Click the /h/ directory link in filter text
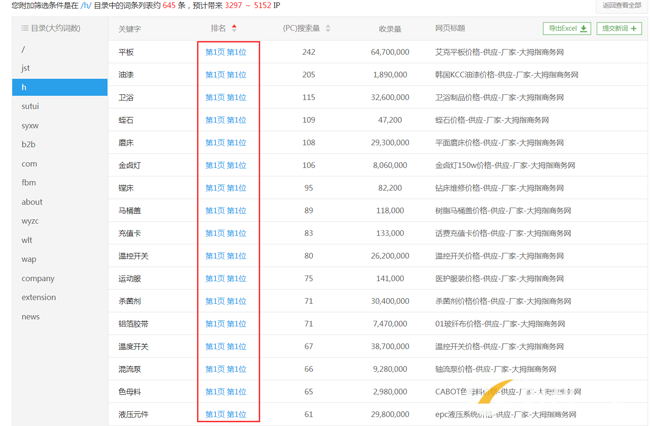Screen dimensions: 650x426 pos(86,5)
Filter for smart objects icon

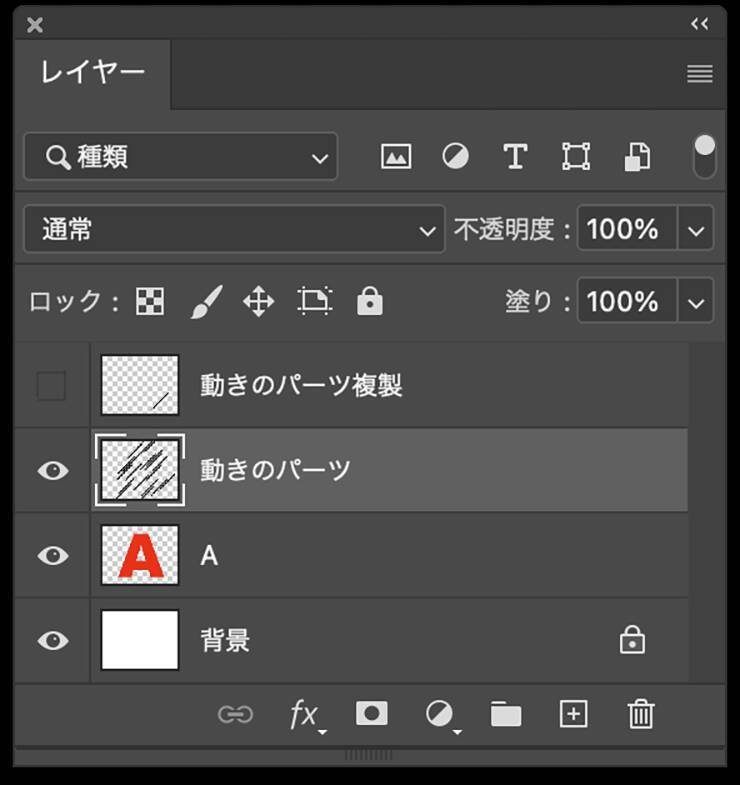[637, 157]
══════
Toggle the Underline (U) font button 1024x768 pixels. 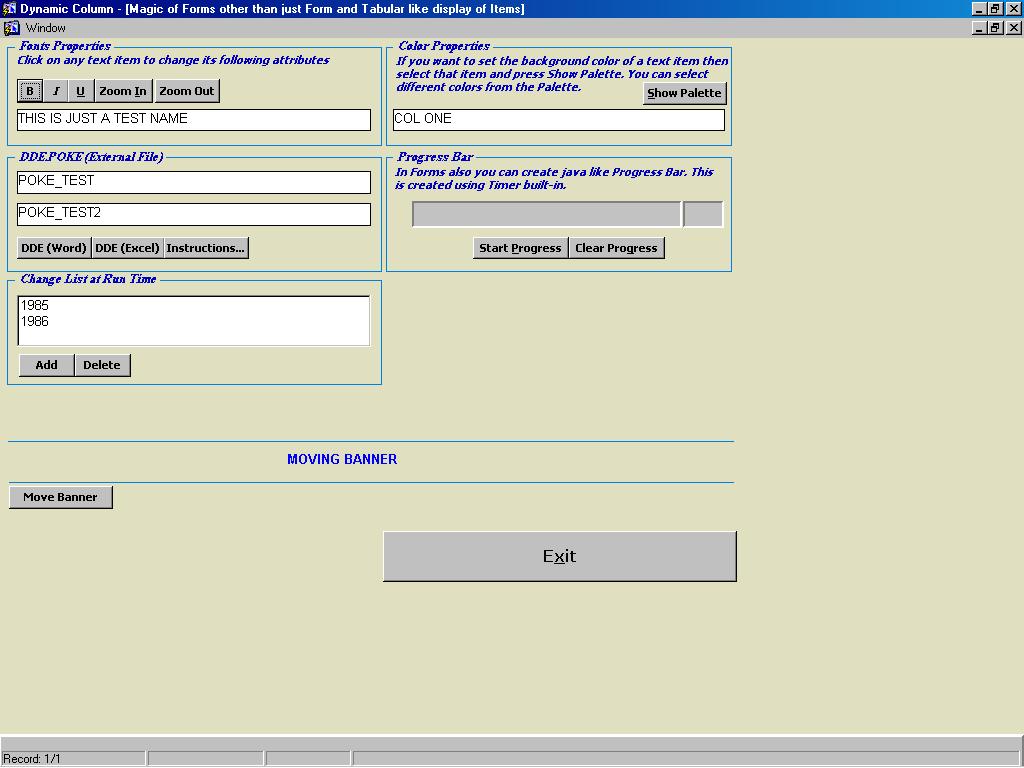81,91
══════
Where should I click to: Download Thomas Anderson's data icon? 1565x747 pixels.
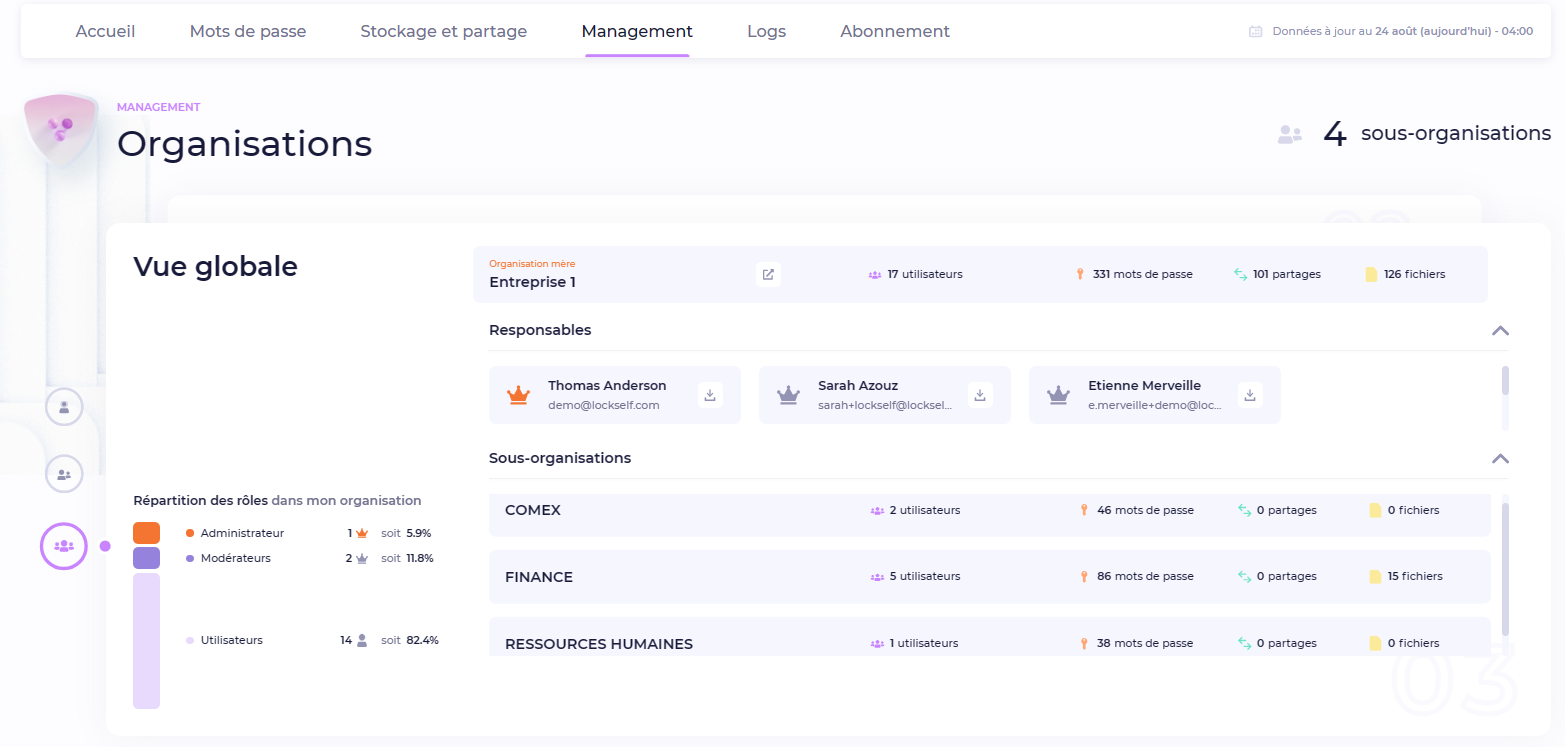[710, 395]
══════
→ **Stated task**: Count the lines in the entries above that contain the string "icon", with case counting, and reply with the number alone.

→ **In response**: 2